Deputy's '10-A-Day' lifts people with intellectual disabilities out of isolation
SEATTLE -- A King County sheriff’s deputy has taken on a personal crusade to make sure those at the highest risk of isolation stay active and engaged.
Sheriff’s deputy Kristi Bridgman is helping Special Olympics athletes train in a time when they haven’t been able to compete.
Distancing and stay-at-home orders mean athletes like Zach McBryde can’t train like they need to.
The deputy made a pledge to herself to make house calls to athletes for athletes like McBryde. It's in an effort to lift people with intellectual disabilities out of isolation.
Now, she helps those athletes train 7 days a week, until the order is lifted.

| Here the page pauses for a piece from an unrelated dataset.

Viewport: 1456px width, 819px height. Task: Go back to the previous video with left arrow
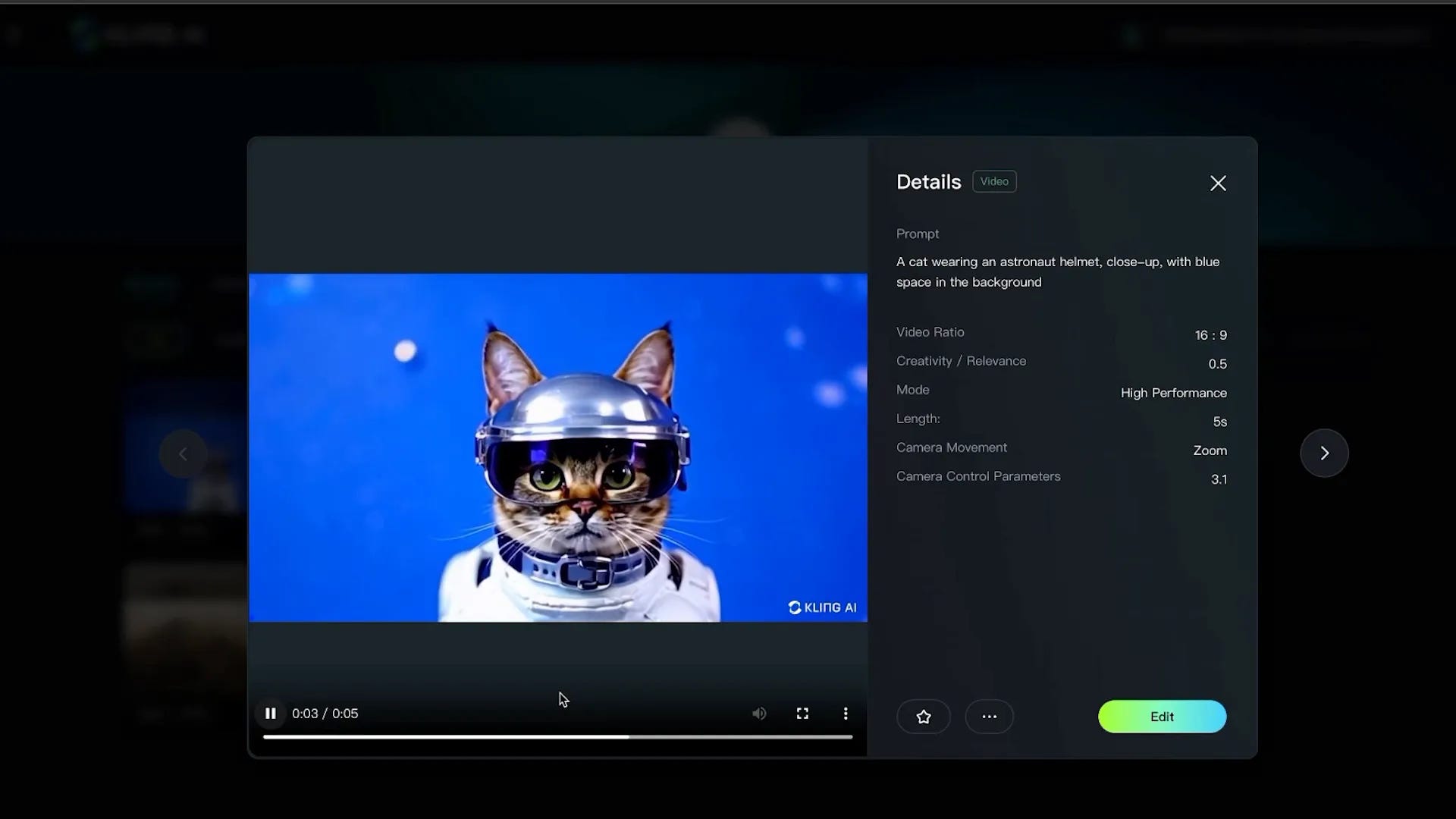point(182,453)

She calls it, "10 a day, until it's okay."
“It brings smiles to everyone,” Bridgman said. “And it helps athletes know there are people out there who care about them.”
McBryde made sure Bridgman knew, how much he appreciated the visit.
“It’s not every day that this gets to happen," McBryde said. "But this is a special occasion!"
Recognizing other athletes were just as enthusiastic, Deputy Bridgman began recording the workouts and sharing them online. She's recorded more than 30 to date. The journey has also included dance lessons and birthday celebrations – anything that helps get the athletes moving and keeps them engaged.
Bridgman started volunteering with the Special Olympics Washington in 2016 by giving out medals to the athletes. She’s been all in ever since.
“It’s about inclusion," Bridgman said. "It’s about thinking about others and being gracious to everybody around you during this time.”